TASK OBJECTIVE: Exactly as written, reproduce the lines from the beginning of the data through the line containing "This screenshot has width=1421, height=840."; the pictures are not reproduced.
───── THE DATA ─────
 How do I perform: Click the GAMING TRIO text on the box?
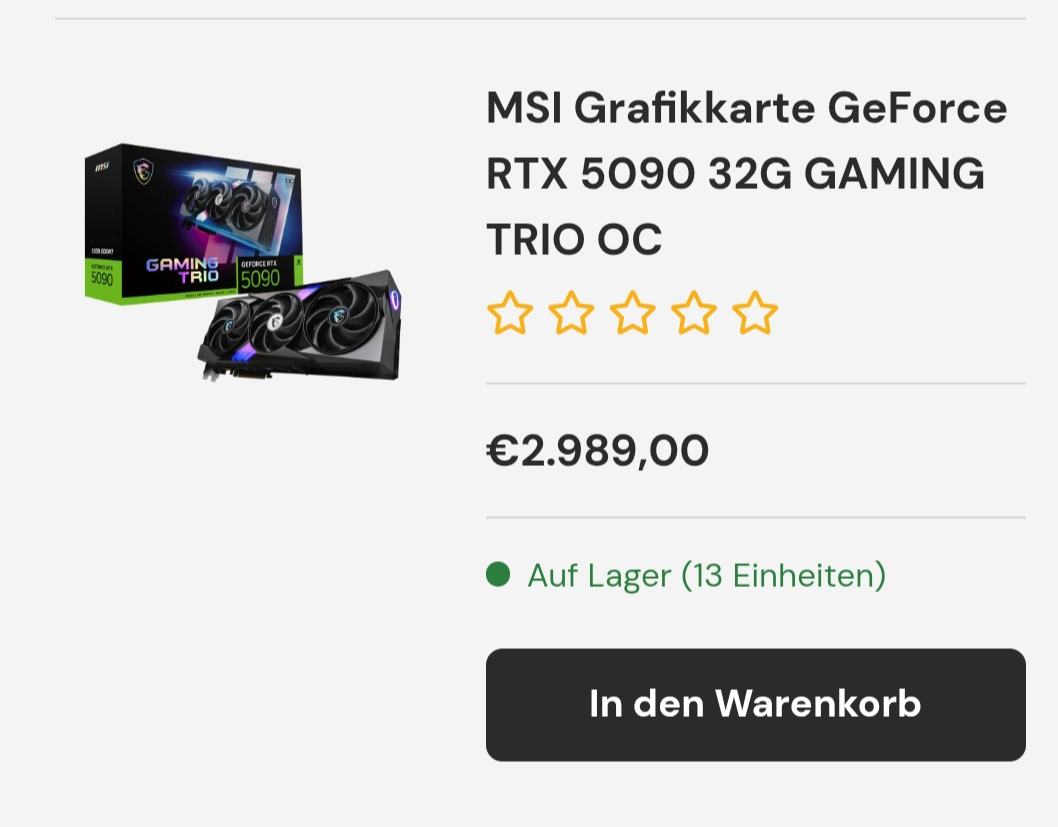tap(183, 268)
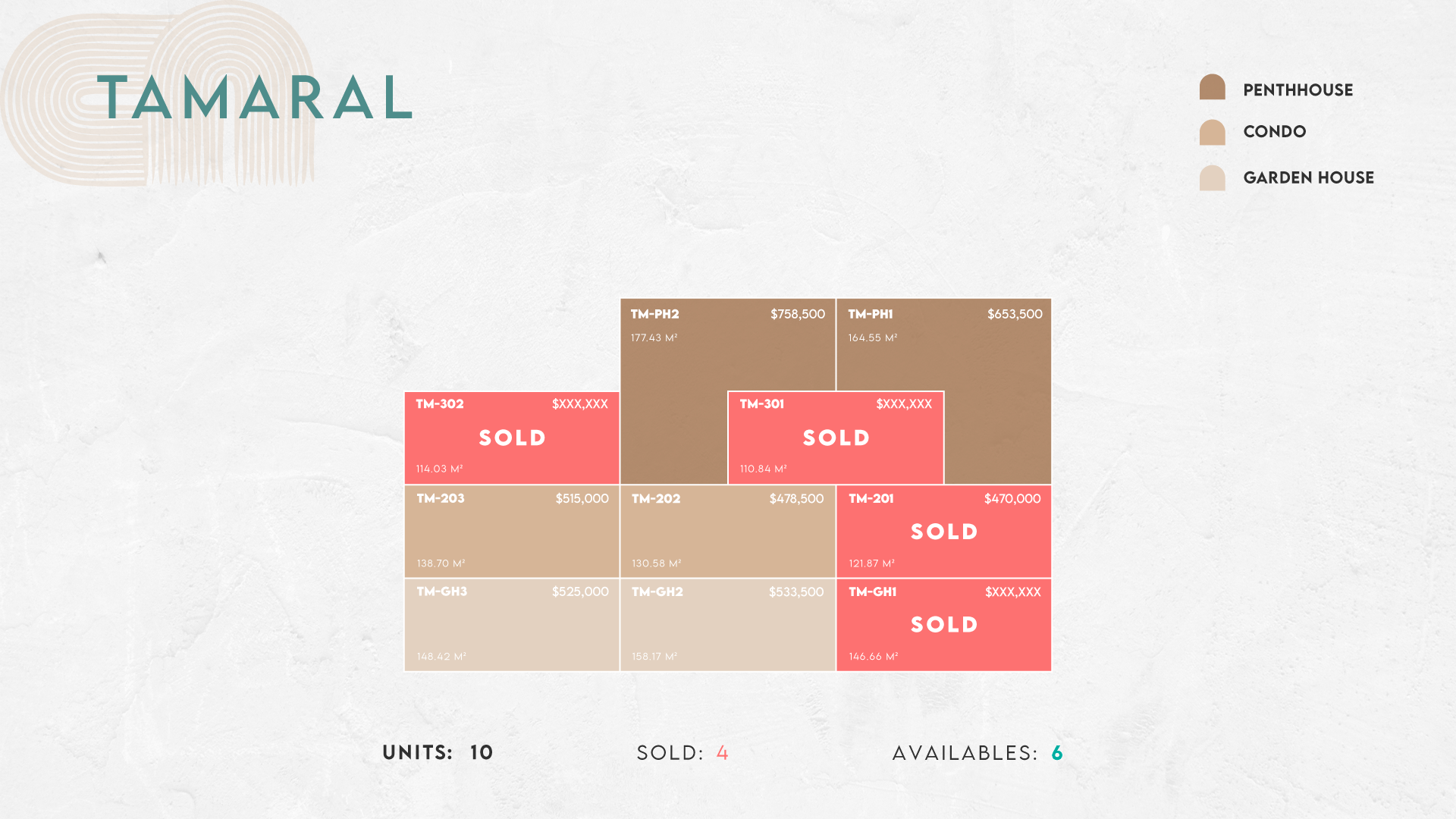Image resolution: width=1456 pixels, height=819 pixels.
Task: Click the TAMARAL title text
Action: click(x=255, y=98)
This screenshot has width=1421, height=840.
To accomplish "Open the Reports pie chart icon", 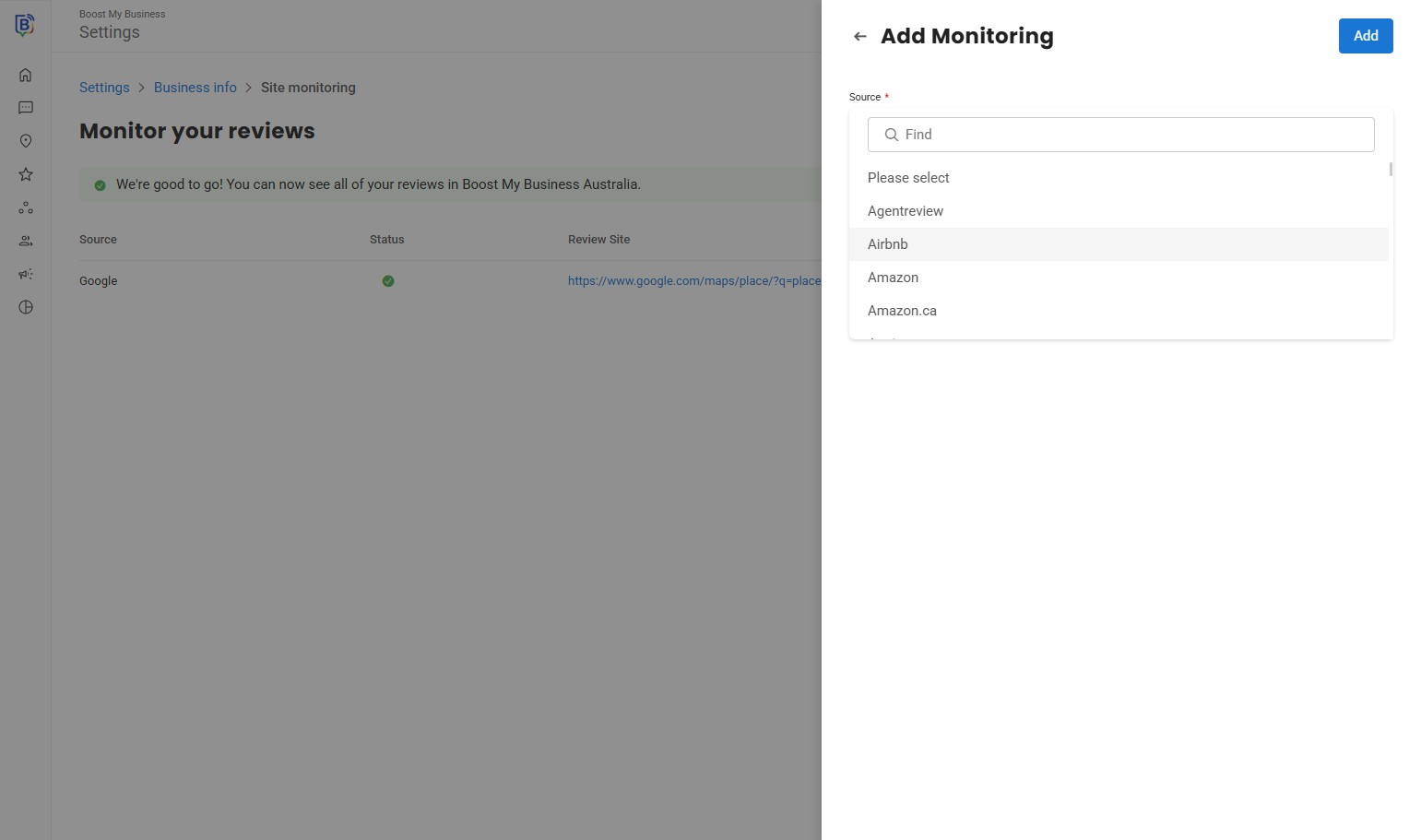I will coord(26,307).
─────
ANSWER TO THIS TASK:
 How do I perform: Click the GAMING TRIO text on the box?
tap(183, 268)
Image resolution: width=1456 pixels, height=819 pixels.
Task: Click the TAMARAL title text
Action: click(x=255, y=98)
This screenshot has width=1421, height=840.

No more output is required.